**WORK TO COMPLETE:**
Reproduce only the top of the records, down to and including the line containing "Given: Click the Date de détection label".

**RECORD EXTRACTS:**

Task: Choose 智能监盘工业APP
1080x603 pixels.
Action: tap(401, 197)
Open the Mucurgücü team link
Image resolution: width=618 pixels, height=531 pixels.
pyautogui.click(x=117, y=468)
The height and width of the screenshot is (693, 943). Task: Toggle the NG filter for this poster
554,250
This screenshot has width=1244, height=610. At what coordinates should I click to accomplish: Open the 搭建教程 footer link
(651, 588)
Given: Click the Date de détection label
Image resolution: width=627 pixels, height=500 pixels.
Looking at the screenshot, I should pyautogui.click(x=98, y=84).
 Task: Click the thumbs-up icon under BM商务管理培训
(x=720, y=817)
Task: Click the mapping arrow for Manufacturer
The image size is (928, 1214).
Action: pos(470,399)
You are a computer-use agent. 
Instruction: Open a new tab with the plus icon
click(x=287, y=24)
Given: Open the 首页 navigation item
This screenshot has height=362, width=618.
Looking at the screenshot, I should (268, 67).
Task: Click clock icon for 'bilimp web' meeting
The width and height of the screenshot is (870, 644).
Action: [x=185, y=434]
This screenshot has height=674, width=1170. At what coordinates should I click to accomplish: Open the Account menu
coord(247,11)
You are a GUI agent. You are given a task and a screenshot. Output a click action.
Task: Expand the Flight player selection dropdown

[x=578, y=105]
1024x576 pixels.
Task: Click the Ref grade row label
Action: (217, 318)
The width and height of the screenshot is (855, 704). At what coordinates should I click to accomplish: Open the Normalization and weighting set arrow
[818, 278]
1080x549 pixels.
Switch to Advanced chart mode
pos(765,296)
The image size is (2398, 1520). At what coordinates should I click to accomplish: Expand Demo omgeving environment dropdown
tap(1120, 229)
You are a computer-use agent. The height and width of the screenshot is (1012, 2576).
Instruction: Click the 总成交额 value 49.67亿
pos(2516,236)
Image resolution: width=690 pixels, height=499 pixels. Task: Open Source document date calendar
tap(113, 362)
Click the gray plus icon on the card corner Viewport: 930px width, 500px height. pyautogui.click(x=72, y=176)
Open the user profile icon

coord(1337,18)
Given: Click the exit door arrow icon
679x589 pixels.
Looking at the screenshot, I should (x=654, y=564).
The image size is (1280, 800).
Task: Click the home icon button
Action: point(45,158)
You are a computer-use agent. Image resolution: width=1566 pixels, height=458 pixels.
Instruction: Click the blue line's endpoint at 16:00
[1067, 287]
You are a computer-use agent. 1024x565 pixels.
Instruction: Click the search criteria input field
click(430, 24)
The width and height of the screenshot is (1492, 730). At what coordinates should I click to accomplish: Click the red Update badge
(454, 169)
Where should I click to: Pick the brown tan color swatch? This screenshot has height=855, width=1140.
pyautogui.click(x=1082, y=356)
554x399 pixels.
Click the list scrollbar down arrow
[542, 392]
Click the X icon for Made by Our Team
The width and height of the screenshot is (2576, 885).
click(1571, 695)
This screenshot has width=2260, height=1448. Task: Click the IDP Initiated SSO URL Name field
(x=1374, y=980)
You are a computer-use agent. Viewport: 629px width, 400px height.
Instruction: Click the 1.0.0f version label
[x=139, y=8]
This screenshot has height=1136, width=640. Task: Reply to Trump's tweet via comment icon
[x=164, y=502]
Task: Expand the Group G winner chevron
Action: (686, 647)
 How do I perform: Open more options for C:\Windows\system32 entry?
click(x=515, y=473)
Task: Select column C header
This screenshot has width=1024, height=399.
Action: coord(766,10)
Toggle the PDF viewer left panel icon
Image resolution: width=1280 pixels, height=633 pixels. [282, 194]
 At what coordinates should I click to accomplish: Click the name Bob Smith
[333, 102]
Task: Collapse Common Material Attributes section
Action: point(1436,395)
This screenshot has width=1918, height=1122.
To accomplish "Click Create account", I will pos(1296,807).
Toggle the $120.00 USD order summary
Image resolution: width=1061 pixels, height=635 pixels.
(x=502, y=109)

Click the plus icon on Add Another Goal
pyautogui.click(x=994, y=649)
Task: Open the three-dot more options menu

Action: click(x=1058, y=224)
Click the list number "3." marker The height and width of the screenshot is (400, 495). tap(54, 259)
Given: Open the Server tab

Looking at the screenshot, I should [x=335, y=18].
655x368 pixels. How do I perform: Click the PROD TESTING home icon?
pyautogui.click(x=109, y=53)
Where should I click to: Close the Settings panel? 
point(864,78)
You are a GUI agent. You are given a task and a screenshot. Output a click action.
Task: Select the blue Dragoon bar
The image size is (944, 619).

**WORKED SOLUTION:**
Task: Choose 智能监盘工业APP
1080x603 pixels.
Action: tap(401, 197)
Open the Mucurgücü team link
Image resolution: width=618 pixels, height=531 pixels.
pyautogui.click(x=117, y=468)
The height and width of the screenshot is (693, 943). Task: Toggle the NG filter for this poster
554,250
This screenshot has width=1244, height=610. At what coordinates should I click to accomplish: Open the 搭建教程 footer link
(651, 588)
Given: Click the Date de détection label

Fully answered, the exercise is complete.